Repeat exactly each line of the data provided below.

+ + +

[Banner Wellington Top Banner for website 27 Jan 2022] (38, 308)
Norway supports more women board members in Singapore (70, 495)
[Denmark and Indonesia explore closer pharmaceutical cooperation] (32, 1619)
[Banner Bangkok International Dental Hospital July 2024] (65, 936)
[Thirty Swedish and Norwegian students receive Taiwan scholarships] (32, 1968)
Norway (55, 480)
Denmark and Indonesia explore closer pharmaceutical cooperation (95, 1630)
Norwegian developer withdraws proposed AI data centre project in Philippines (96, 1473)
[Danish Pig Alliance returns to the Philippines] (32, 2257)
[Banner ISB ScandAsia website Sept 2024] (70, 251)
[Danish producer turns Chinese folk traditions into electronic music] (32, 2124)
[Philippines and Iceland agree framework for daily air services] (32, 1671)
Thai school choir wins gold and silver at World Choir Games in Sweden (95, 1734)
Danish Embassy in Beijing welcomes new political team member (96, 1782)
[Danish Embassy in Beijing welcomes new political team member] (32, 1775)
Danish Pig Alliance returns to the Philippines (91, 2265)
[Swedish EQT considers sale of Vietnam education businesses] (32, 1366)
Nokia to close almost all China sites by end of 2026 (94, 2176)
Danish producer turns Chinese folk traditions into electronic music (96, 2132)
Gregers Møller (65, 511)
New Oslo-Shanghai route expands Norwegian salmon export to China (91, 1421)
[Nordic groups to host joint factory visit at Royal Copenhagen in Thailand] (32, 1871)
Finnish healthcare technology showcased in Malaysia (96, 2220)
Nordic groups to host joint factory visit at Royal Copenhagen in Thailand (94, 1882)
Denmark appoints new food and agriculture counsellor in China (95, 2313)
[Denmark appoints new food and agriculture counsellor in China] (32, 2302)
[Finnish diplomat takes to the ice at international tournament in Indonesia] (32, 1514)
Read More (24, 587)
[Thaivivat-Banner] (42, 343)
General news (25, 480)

+ + +

*Result*.
[Banner Wellington Top Banner for website 27 Jan 2022] (38, 308)
Norway supports more women board members in Singapore (70, 495)
[Denmark and Indonesia explore closer pharmaceutical cooperation] (32, 1619)
[Banner Bangkok International Dental Hospital July 2024] (65, 936)
[Thirty Swedish and Norwegian students receive Taiwan scholarships] (32, 1968)
Norway (55, 480)
Denmark and Indonesia explore closer pharmaceutical cooperation (95, 1630)
Norwegian developer withdraws proposed AI data centre project in Philippines (96, 1473)
[Danish Pig Alliance returns to the Philippines] (32, 2257)
[Banner ISB ScandAsia website Sept 2024] (70, 251)
[Danish producer turns Chinese folk traditions into electronic music] (32, 2124)
[Philippines and Iceland agree framework for daily air services] (32, 1671)
Thai school choir wins gold and silver at World Choir Games in Sweden (95, 1734)
Danish Embassy in Beijing welcomes new political team member (96, 1782)
[Danish Embassy in Beijing welcomes new political team member] (32, 1775)
Danish Pig Alliance returns to the Philippines (91, 2265)
[Swedish EQT considers sale of Vietnam education businesses] (32, 1366)
Nokia to close almost all China sites by end of 2026 (94, 2176)
Danish producer turns Chinese folk traditions into electronic music (96, 2132)
Gregers Møller (65, 511)
New Oslo-Shanghai route expands Norwegian salmon export to China (91, 1421)
[Nordic groups to host joint factory visit at Royal Copenhagen in Thailand] (32, 1871)
Finnish healthcare technology showcased in Malaysia (96, 2220)
Nordic groups to host joint factory visit at Royal Copenhagen in Thailand (94, 1882)
Denmark appoints new food and agriculture counsellor in China (95, 2313)
[Denmark appoints new food and agriculture counsellor in China] (32, 2302)
[Finnish diplomat takes to the ice at international tournament in Indonesia] (32, 1514)
Read More (24, 587)
[Thaivivat-Banner] (42, 343)
General news (25, 480)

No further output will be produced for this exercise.